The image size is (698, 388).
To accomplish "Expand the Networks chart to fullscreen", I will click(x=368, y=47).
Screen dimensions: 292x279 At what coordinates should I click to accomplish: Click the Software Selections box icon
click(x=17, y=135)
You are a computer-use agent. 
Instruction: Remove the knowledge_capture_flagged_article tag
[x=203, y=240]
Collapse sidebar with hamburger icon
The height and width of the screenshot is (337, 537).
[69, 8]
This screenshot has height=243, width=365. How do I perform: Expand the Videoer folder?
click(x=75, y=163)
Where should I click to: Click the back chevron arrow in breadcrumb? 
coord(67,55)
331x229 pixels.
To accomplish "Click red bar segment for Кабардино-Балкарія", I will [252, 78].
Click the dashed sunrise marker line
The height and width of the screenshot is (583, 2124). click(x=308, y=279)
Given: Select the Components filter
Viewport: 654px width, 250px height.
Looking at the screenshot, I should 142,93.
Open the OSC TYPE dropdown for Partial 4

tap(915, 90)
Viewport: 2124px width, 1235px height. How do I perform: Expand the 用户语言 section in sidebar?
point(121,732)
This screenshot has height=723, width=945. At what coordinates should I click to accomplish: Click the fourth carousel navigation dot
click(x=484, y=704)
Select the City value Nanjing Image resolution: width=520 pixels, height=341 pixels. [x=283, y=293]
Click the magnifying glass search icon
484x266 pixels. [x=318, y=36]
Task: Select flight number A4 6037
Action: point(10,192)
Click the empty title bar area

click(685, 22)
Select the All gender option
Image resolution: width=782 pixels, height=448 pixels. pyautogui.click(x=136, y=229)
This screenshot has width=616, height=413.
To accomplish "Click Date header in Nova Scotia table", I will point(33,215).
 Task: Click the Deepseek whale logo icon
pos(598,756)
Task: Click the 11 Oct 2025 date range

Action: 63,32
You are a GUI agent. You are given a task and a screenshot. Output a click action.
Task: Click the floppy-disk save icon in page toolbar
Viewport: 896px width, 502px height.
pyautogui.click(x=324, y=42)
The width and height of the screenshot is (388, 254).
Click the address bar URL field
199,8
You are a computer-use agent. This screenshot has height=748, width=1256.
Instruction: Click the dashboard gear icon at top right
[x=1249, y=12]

* * * * *

▸ **Problem to work on**: Copy out every line from the entries above that contains the word "coordinates".

▸ **Exercise output**:
Screen dimensions: 292x279 At what coordinates should I click to accomplish: Click the Software Selections box icon
This screenshot has height=723, width=945. At what coordinates should I click to accomplish: Click the fourth carousel navigation dot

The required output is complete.